Small and Large Partners
As mentioned earlier, we have hundreds of partners, each with unique characteristics and requirements. This uniqueness also affects anomaly detection. For larger partners, we often monitor results in real-time or close to real-time, sending direct warning messages to the responsible team if anything suspicious occurs. These partners typically provide good data, including long time series with numerous data points, enabling us to predict expected traffic and revenue with relative ease. Issues with these partners can have a significant impact on trivago. Consequently, we have implemented 24/7 monitoring tools to keep track of their performance. This level of monitoring is possible due to the abundance of data and our extensive experiences with these partners.

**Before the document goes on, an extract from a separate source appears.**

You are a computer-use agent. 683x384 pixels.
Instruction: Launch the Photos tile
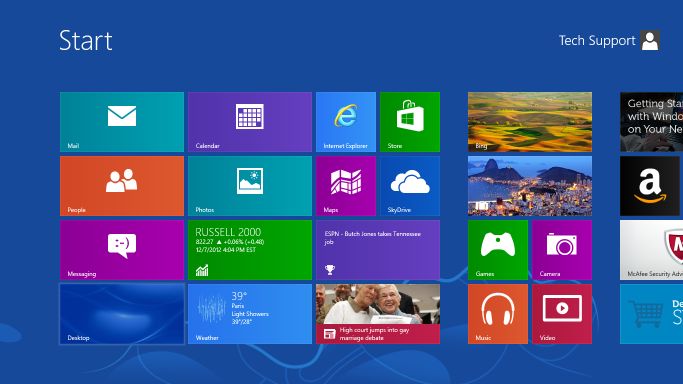point(250,186)
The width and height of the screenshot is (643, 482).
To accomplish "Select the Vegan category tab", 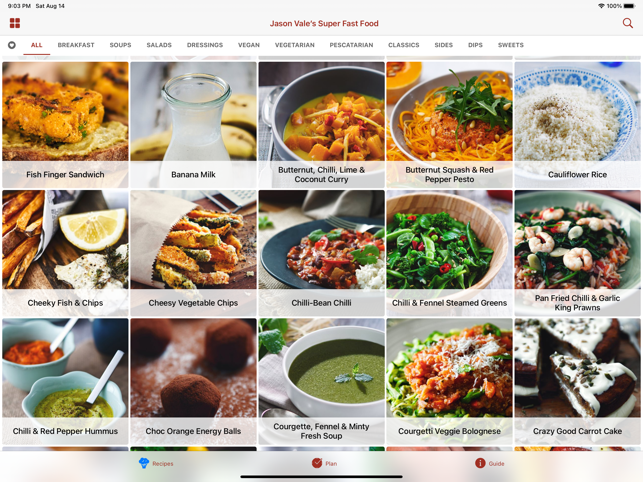I will 249,45.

However, we also work with smaller or newer partners, such as startups, who frequently make rapid changes to their products compared to larger partners. For these partners, our time series data is much shorter, and there is greater deviation (see picture), making it challenging to accurately predict expected traffic and revenue. In the other words, data input for anomaly detection is not good enough. Nevertheless, these partners play a vital role in our business, and their significance to our users is even greater. Therefore, we need to include them in our anomaly detection efforts. These partners often send us data more frequently but with delays (detectable through anomaly detection) or multiple times (also detectable through anomaly detection). For such cases, a 24/7 solution is not practical. Instead, we have implemented various processes tailored to small partners. These processes involve providing customized support and generating reports automatically once we have accumulated sufficient data per partner. The time step for analysis is not fixed (such as minutes, hours, or days) but dynamically defined for each individual small partner. Based on the observations from those reports, we make decisions about the next steps individually per partner (there are not too many small partners who meet all conditions) to achieve better cooperation (and especially more accurate data). This approach deviates significantly from the mathematical definition of anomaly detection and is more aligned with partner care work. It requires close cooperation with other teams within trivago and beyond the realm of data science, as well as with our partners. The direct impact of this process is improved data quality and a broader selection of rates on trivago. This aspect of data science revolves mostly around storytelling, and it is beautiful because it provides us with insights from different perspectives and enhances trust in our product both internally and externally.
Takeaways and Lessons Learned
Today, we have a wide range of tools at our disposal to implement advanced mathematical models for anomaly detection. However, the significant challenge lies in setting up and designing the steps to be taken once an anomaly is detected. Sometimes, no action is required other than labelling the anomaly as non-serious or not an anomaly. Other times, we may need to adjust our mathematical model or conduct in-depth investigations outside our databases to understand the root cause and establish future processes. The development of anomaly detection at trivago is an ongoing process that continually adapts to new business and technical changes. It is never truly complete. I find this process intriguing and enjoyable.